Native Julia implementation of CPMerge (SimString) algorithm

Primary LanguageJuliaMIT LicenseMIT

SimString

Stable Dev Build Status Coverage Code Style: Blue ColPrac: Contributor's Guide on Collaborative Practices for Community Packages

A native Julia implementation of the CPMerge algorithm, which is designed for approximate string matching. This package is be particulary useful for natural language processing tasks which demand the retrieval of strings/texts from a very large corpora (big amounts of texts).
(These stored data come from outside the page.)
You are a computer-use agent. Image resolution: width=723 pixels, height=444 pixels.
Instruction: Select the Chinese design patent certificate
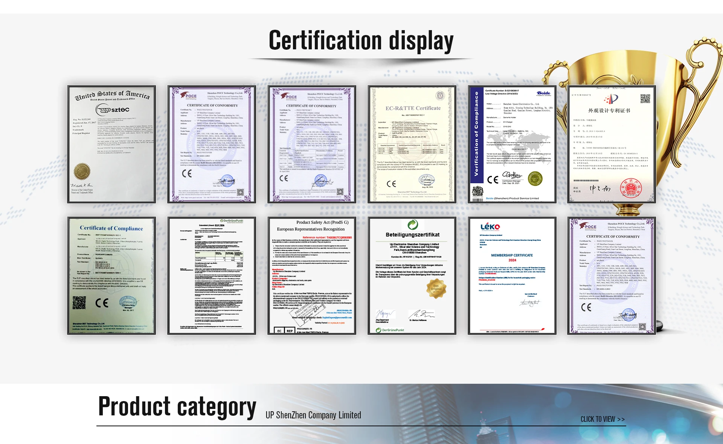tap(612, 145)
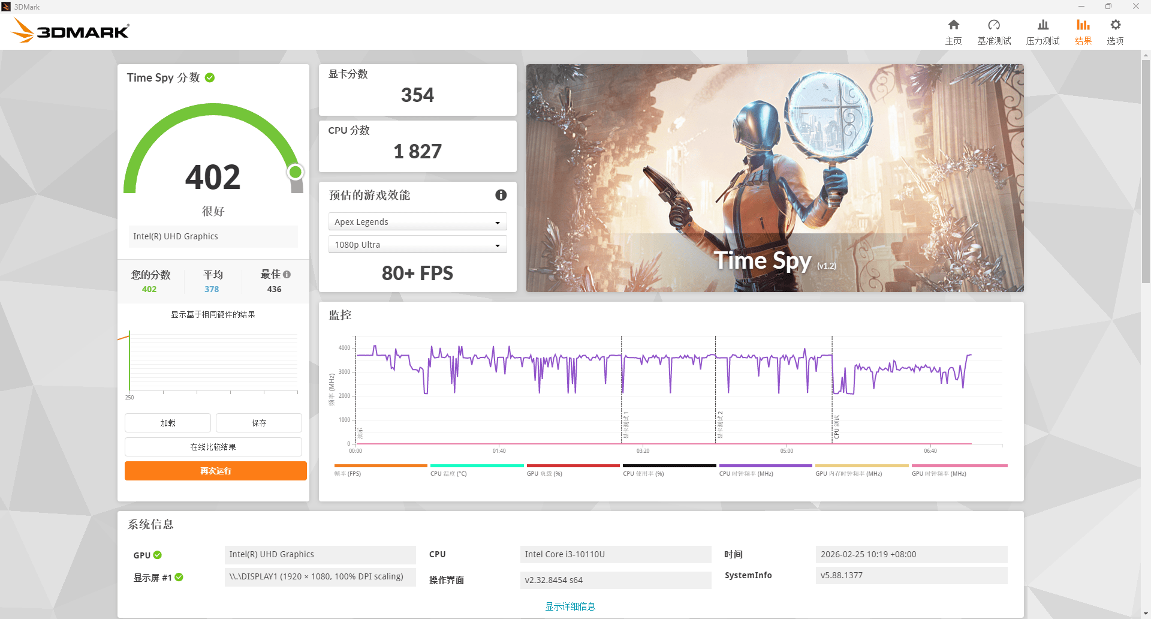Viewport: 1151px width, 619px height.
Task: Click the 3DMark logo
Action: (69, 30)
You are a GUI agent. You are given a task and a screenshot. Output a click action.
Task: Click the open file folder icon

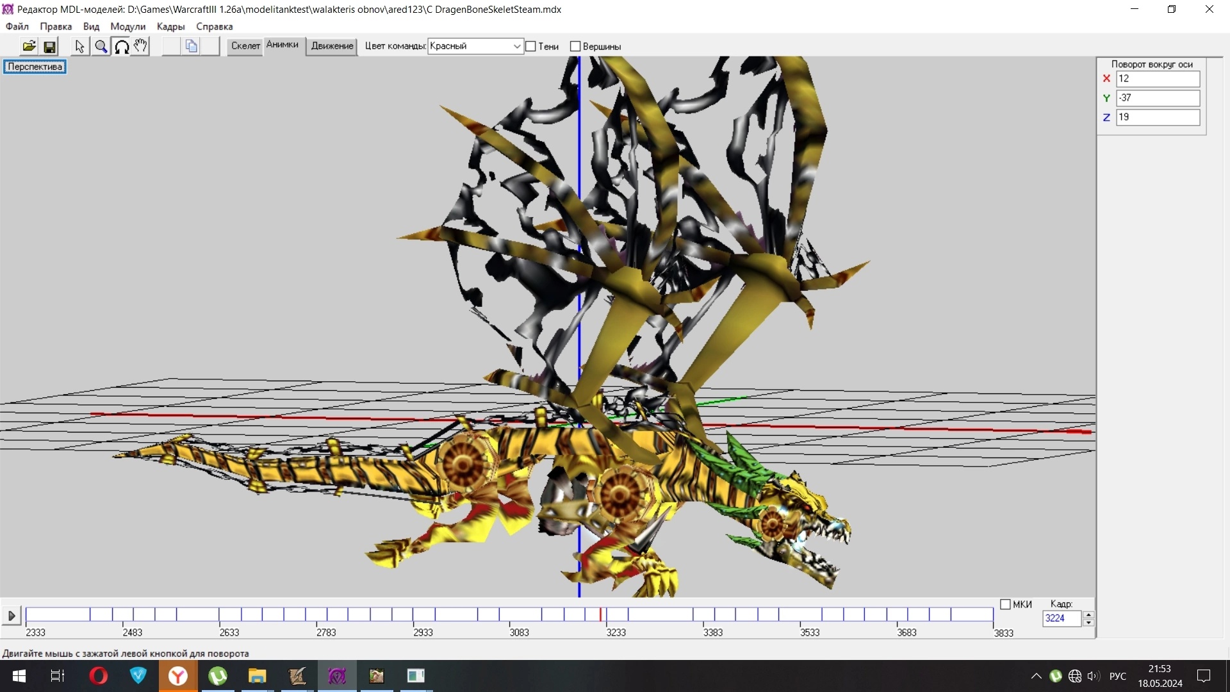click(x=29, y=46)
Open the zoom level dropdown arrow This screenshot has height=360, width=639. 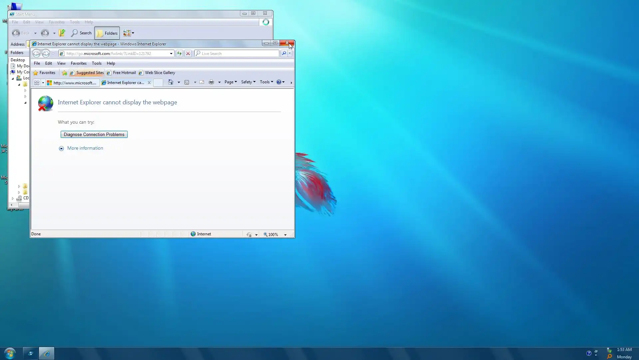pyautogui.click(x=285, y=235)
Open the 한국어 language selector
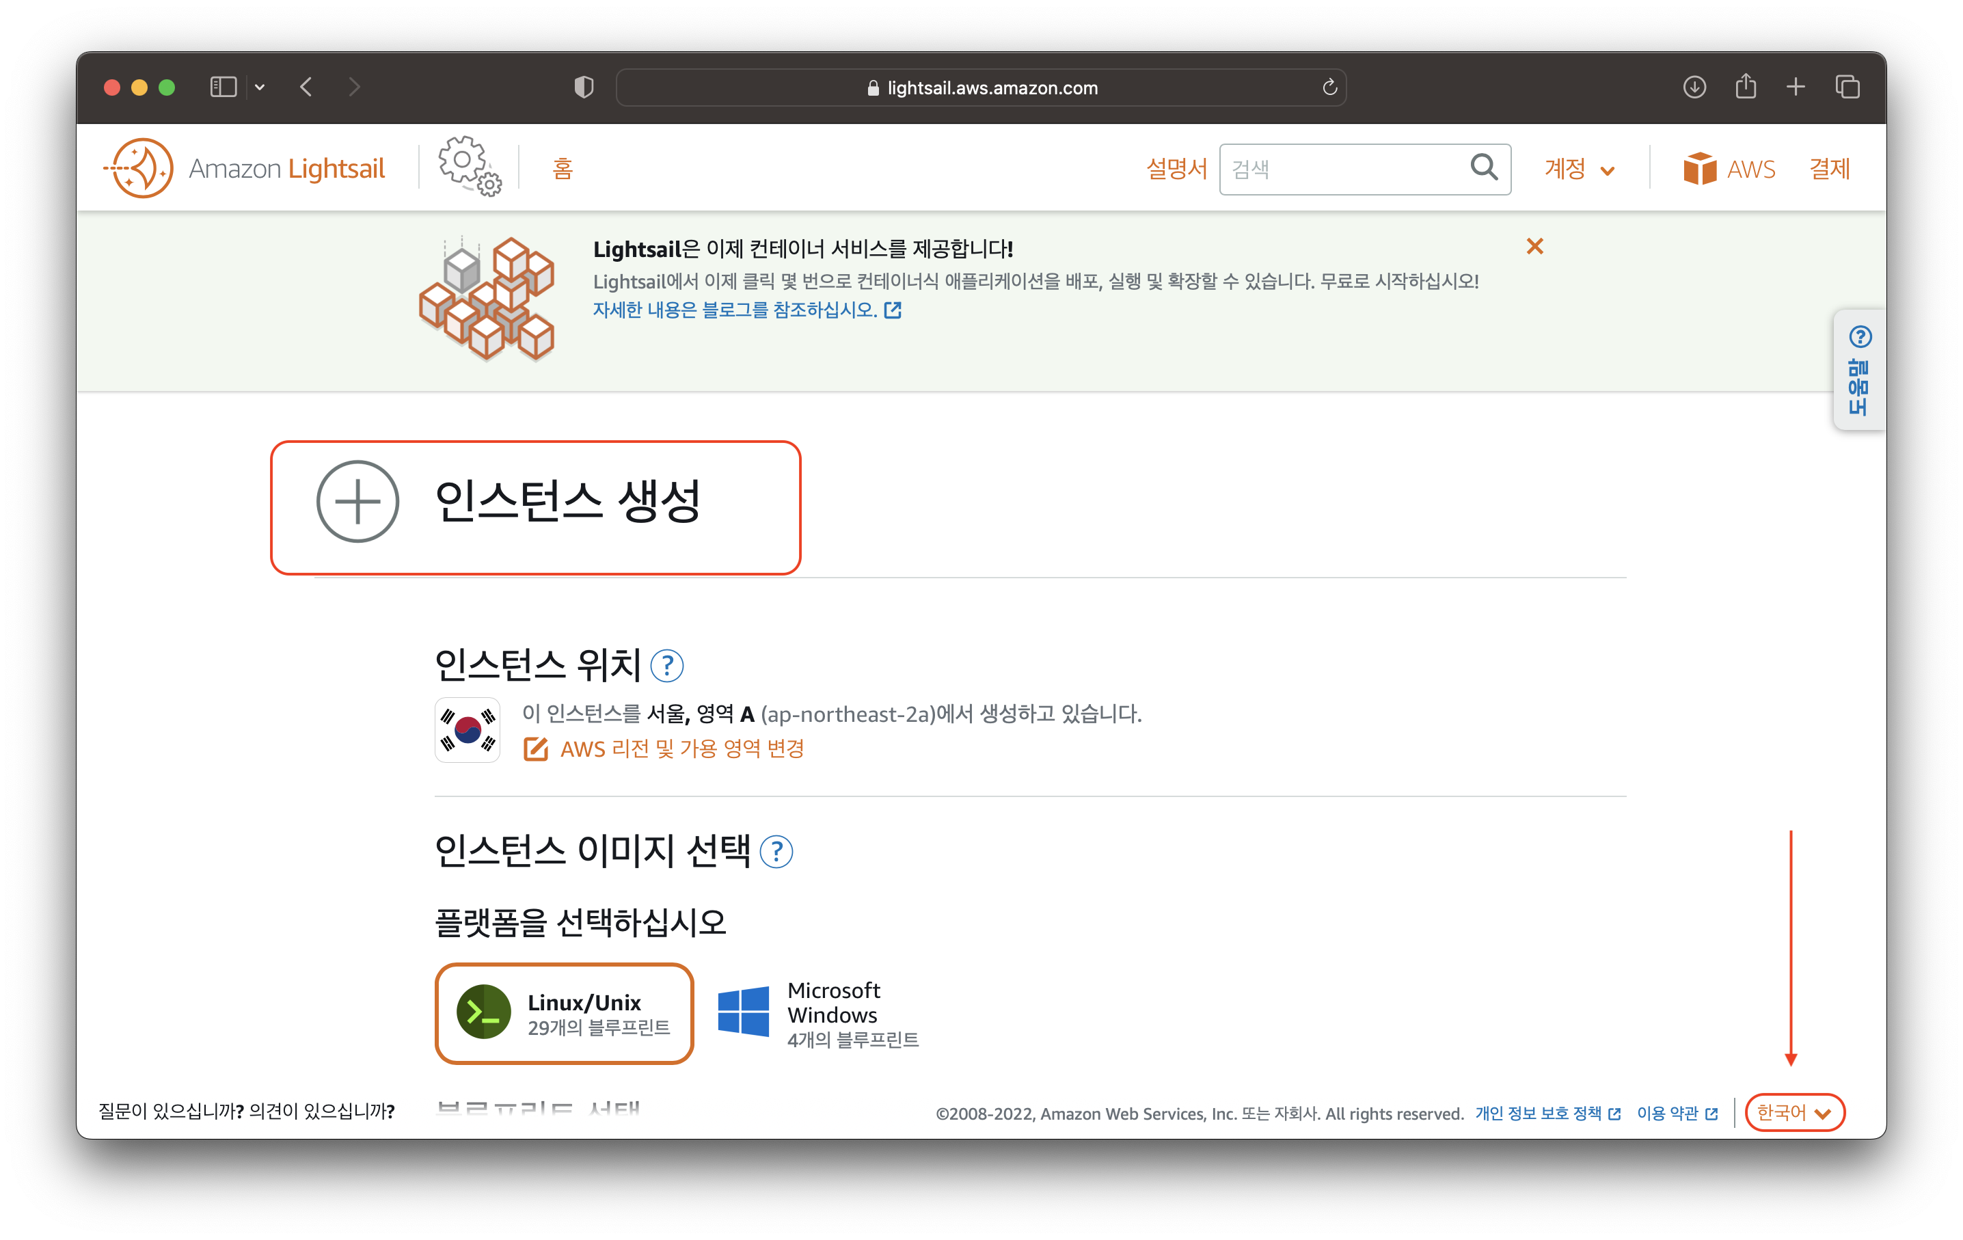Image resolution: width=1963 pixels, height=1240 pixels. point(1793,1112)
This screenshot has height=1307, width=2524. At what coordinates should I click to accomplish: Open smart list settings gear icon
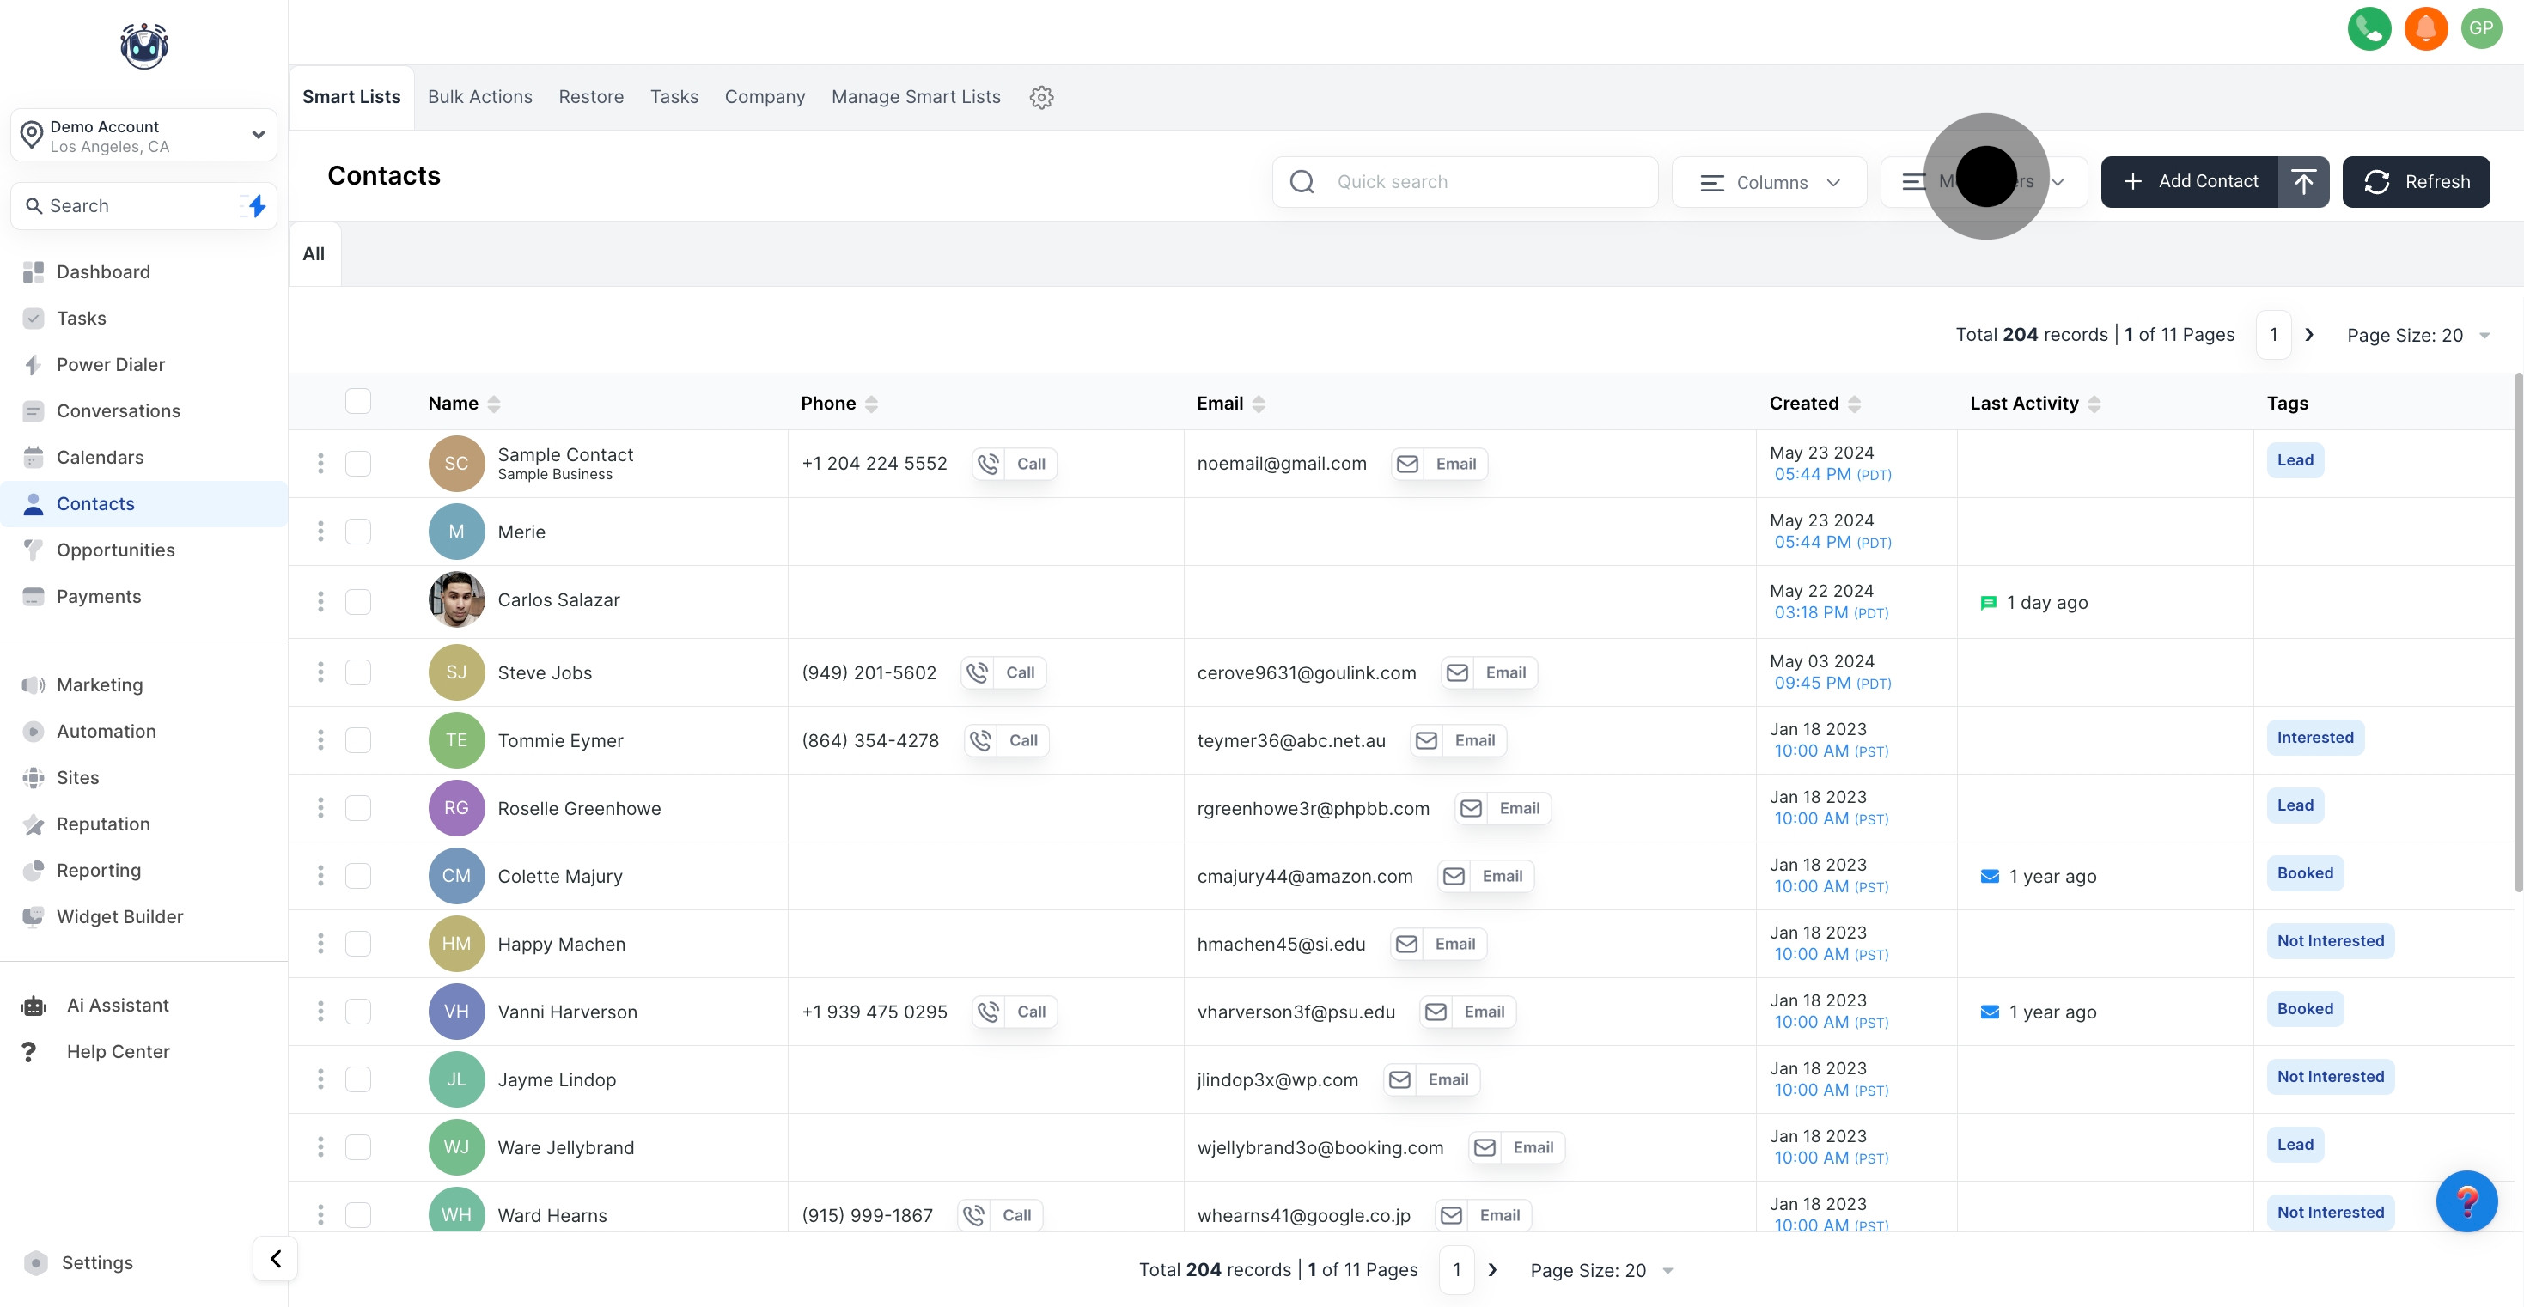(x=1041, y=97)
Currently, this package supports both Character and Word based N-grams feature generations and there are plans to open the package up for custom user defined feature generation methods.

Features

  • Fast algorithm for string matching
  • 100% exact retrieval
  • Support for unicodes
  • Support for building databases directly from text files
  • Mecab-based tokenizer support
  • Support for persistent databases like MongoDB

Suported String Similarity Measures

  • Dice coefficient
  • Jaccard coefficient
  • Cosine coefficient
  • Overlap coefficient
  • Exact match

Installation

You can grab the latest stable version of this package from Julia registries by simply running;

NB: Don't forget to invoke Julia's package manager with ]

pkg> add SimString

The few (and selected) brave ones can simply grab the current experimental features by simply adding the master branch to your development environment after invoking the package manager with ]:

pkg> add SimString#main

You are good to go with bleeding edge features and breakages!

To revert to a stable version, you can simply run:

pkg> free SimString